The rooms they searched bore all the signs of a discouraged if not outright hostile staff. That explained the party belowstairs and the unlatched windows.
He and Fenwick found a great deal of paper: heaps of newspapers and sporting magazines and racing sheets and Foxe’s Morning Spectacle. Piles of invitations. Mounds of unsorted correspondence. There were tradesmen’s bills aplenty, but none held any secrets that Leonie and Clevedon hadn’t already uncovered.
Longmore took special care in searching the study desk, looking for false bottoms and hidden compartments. It hadn’t any. Not without distaste, he proceeded to Adderley’s bedroom. He searched the writing table, the bed stand, the wardrobe, and under pillows and mattress. He found a great deal of rubbish and evidence of bad housekeeping. It was
tedious work, and it seemed as though he and Fenwick had hardly begun when a clock somewhere in the house began to strike. In the same moment, Longmore heard church bells in the neighborhood tolling the same long count: ten strokes.
Ten o’clock.
Already.
Fenwick, who’d been charged with guard duty, said, “They’re stirring down below, yer majesty.” A pause. Then, “Somebody’s on the stairs.”
A moment later Longmore heard the voices approaching.
“You, into the wardrobe,” he said.
The boy instantly vanished into the wardrobe.
Lord Longmore dropped to the floor and crawled under the bed.

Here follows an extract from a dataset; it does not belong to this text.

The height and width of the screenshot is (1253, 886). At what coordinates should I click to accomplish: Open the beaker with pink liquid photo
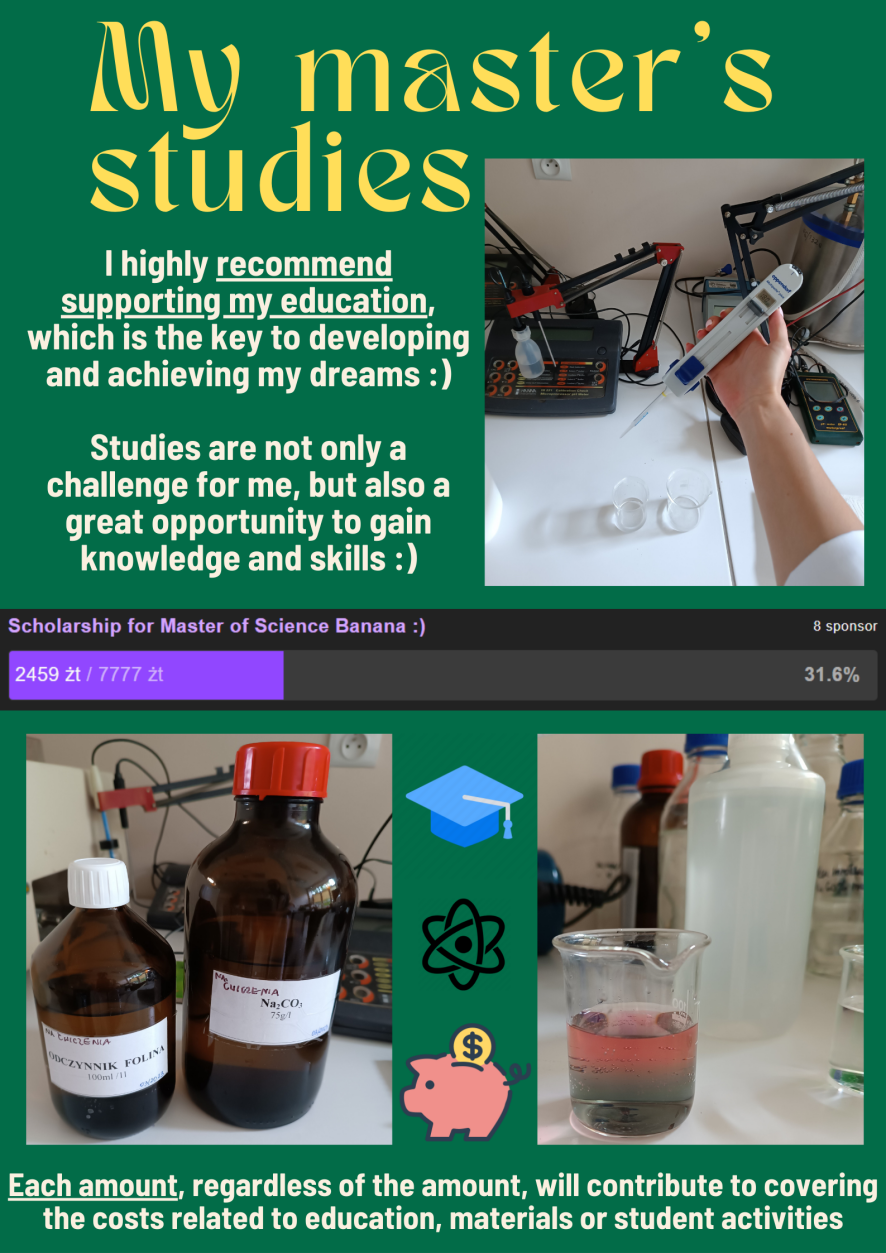click(700, 939)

Unlike Clevedon’s aunts, many nobles who came to London for short stays put up at one of the West End’s many luxury hotels. The Clarendon in New Bond Street, like others of its ilk, was accustomed to accommodating its guests’ requirements, and doing so discreetly.
Madame de Veirrion had taken one of the largest suites. If she chose to regard her rooms as private apartments, the Clarendon’s staff were happy to support that vision. It was not for them to question, and certainly it would have been as much as their positions were worth to tattle about what she did there or whom she saw. This was why Clevedon had chosen it for the scheme.
Late as it was when Madame returned, her entrance brought guests and staff alike to rapt attention. She wore a spectacular dinner dress, for which she’d already provided the Spectacle a detailed description, to appear in Monday’s edition. It was one of Marcelline’s more glorious creations, and Maison Noirot would receive full credit in the paper.
In Paris, black taffeta mantelets were all the rage, worn usually with a contrasting softer textured dress, made of mouselline de laine or muslin. But Marcelline had paired a deep rose satin with the black taffeta mantelet, which created a rich, sensuous rustling as one moved.
Every woman who’d seen Madame de Veirrion this night had regarded the dress with the kind of lustful expression one observed more usually in a man’s face.
Lord Longmore never looked at her in that way.